Step zero was, said Herman, was basic: Rebranding the RNC's "e-Campaign" as a modern new media department, not the IT desk. This is a strategic, proactive wing of the new GOP, he said -- not a service department there to help struggling elected officials log into their email accounts. (And here I was thinking those "No, I will not fix your computer" shirts were obsolete.) That settled, Herman detailed his five strategic principles for revitalizing the RNC online:

1. Use the Republican Party's new media properties to "create big reach." Have the party's web properties reach more people by an order of magnitude, going from 400,000 to 600,000 uniques (a month, presumably) to something more like 4 to 6 million. Scaling to that degree requires, said Herman, an RNC.org "fundamentally different from the one that we have."

2. "Acquire actionable data." The RNC's digital assets are unconnected, reported Herman. The website doesn't "augment" Voter Vault, the party's in-house voter data system. That means that that the website can't serve up content to visitors based on their interests, and the RNC's voter file doesn't benefit from much of what the party learns online. Eventually, Herman would like the RNC to collect together data from CBO, Cato, Heritage, and other information sources in "any area where we think data proves us right" and provide it to visitors in a sort of "data store."

3. Broadcast the "impeccable logic" of the Republican position. "We have forgotten," said Herman, "how to say anything but 'tax cuts, 'tax cuts,' 'tax cuts.'" Herman called for better broadcasting of Republican stands and understandings, whether that be in text form or video form or something else entirely. "I want a logo for unsustainability," said Herman of President Obama's economic plans.

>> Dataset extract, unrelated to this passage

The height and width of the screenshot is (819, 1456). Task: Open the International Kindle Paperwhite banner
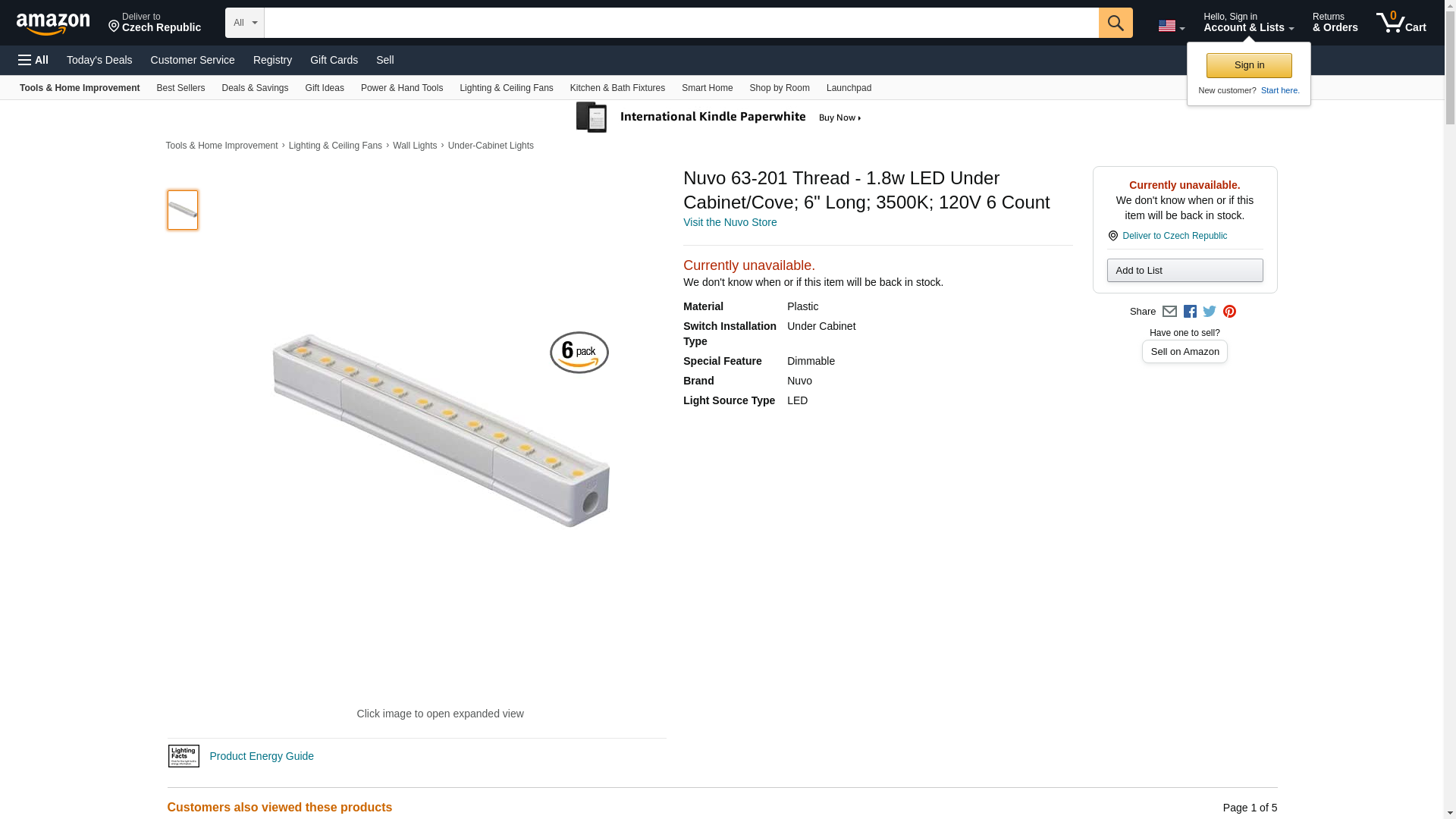tap(719, 118)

4. "Curate passionate stories." The RNC, argued Herman, needs to tell its story better. He reported telling GOP officials before his hiring that the party had lost control of its own identity, informing them that "Jon Stewart owns your brand." To further the goal of reclamation, Herman wants to collect and disseminate personal stories of Americans who, for example, believe they've been hurt by financial industry bailouts.

5. Establishing "real connections." Ideally, suggested Herman, party volunteers would be able to use the data acquired by the party to make deep connections with supporters or potential supporters when, for example, they're going door-to-door before an election. And what's more, the stories collected while volunteers are on the move can be poured back into the party's new media properties.

What grassroots and grasstop activists can do to help, Herman said, is to help create the massive "cultural shift" that needs to take place to get social media widely embraced inside RNC headquarters, a building where things like Twitter and Facebook exists in some gray space between feared and reviled.

For his part, Herman has experience getting ambitious new media operations up and running. Before coming to the RNC, he created an online outfit called SpinSpotter that aimed to red flag media wherever it might lurk. And don't expect Herman to pull any punches as he seeks to have the right triumph online. In a SpinSpotter post last month, Herman refers to Democratic Senator Chris Dodd using the charming epithet of "Demoncrat." Who knows, though -- perhaps it was a typo.